Puppets are one of Rajasthan's most well-known forms of entertainment. Puppetry is an art form done by a group of farm labourers in Rajasthan. These people, known as the Bhats, have been linked with Rajasthani string puppetry to continue their ancient occupation. Rajasthani string puppets are one-of-a-kind in their own right. These beautiful and colourful puppets are handcrafted from wood and linen.The puppets heads are crafted of wood and coloured to match the personalities they portray in the episodes.
Khadi is typically composed of cotton. It is sometimes referred to as khaddar. This fabric's unique feature is that it keeps you cool in the summer and warm in the winter, making it one of the best textiles to pick. Khadi may also be produced from silk and wool, and is known as Khadi silk and woollen Khadi.
Kashidakari or Kasheeda
Darning stitch, stem stitch, satin stitch, and chain stitch are some of the stitches used in Kashida work. Kashida is made of cotton, wool, or silk in a range of colours including white, blue, yellow, purple, red, green, and black. Stitches may differ depending on the material to be embroidered. The needlework utilized has certain traits that set it apart from other types of embroidery in India.

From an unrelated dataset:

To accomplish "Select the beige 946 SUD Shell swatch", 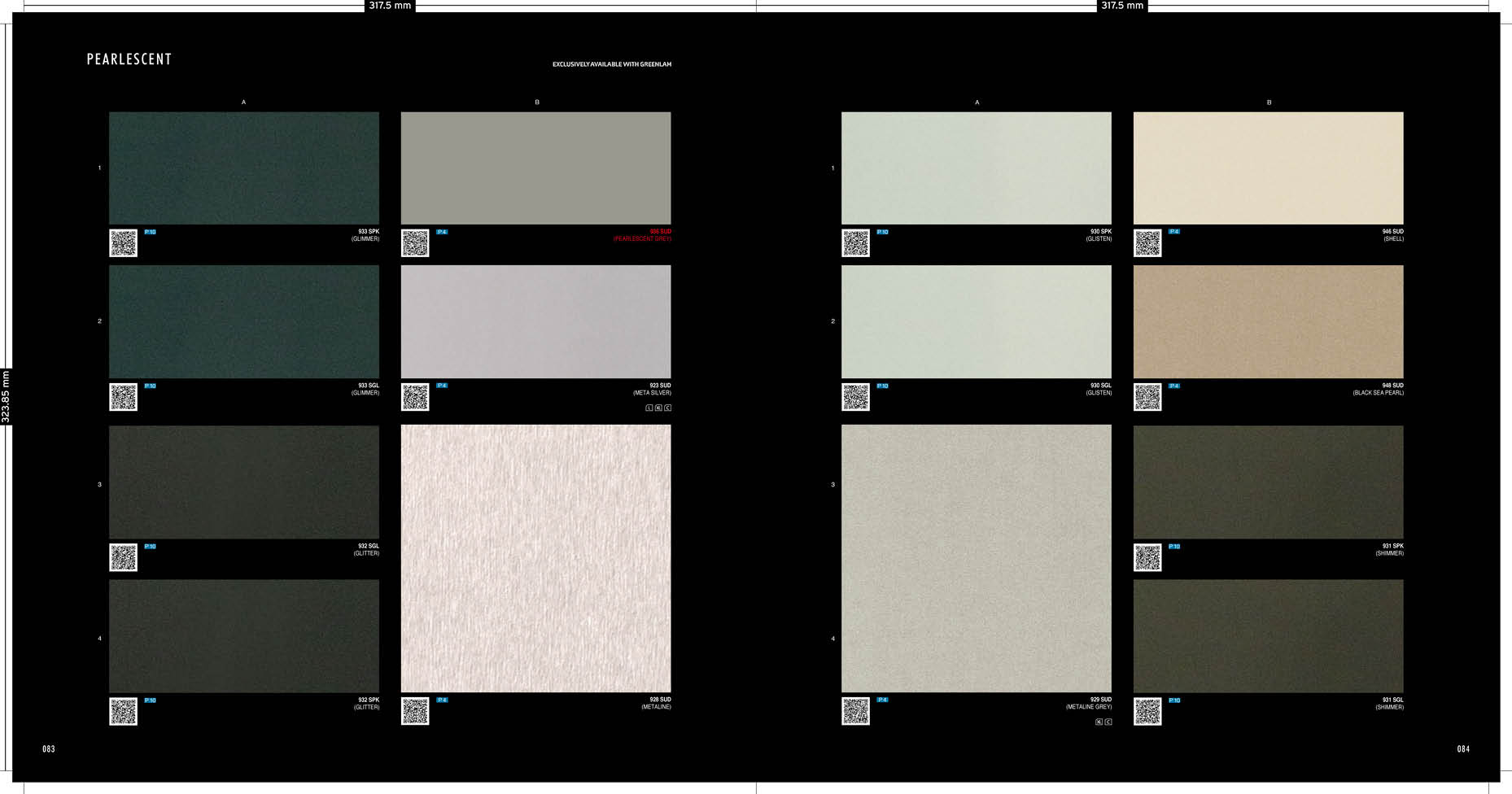I will 1268,168.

Suzanis are often constructed of cotton and, in certain cases, silk. The design is sketched on the cotton first, then stitched using thin portable looms. They are typically manufactured in two or more sections, allowing them to be worked on by more than one person before being sewn together.
Zardozi is a form of Iranian needlework. Zardozi is derived from two Persian words: zar or zarin, which means gold and dozi, which means sewing; Zardozi is a heavy and intricate metal embroidery done on a silk, satin, or velvet fabric foundation. Designs are frequently made with gold and silver threads and might include pearls, beads, and precious stones. It is used to decorate a variety of items, including clothing, household fabrics, and animal trappings. Historically, it was used to embellish the walls of royal tents, scabbards, wall hangings, and regal elephant and horse
Dhokra is a nonferrous metal casting that was created using the lost-wax casting process. This type of metal casting has been utilised for for 4,000 years in India and is being used now. The dancing girl of Mohenjo-daro is one of the oldest known lost wax artifacts. Because of its basic simplicity, captivating folk themes, and strong shape, dhokra artists; products are in high demand in both local and international markets. The lost wax process has also been discovered in China, Egypt, Malaysia,Nigeria, Central America, and other areas for casting copper-based alloys.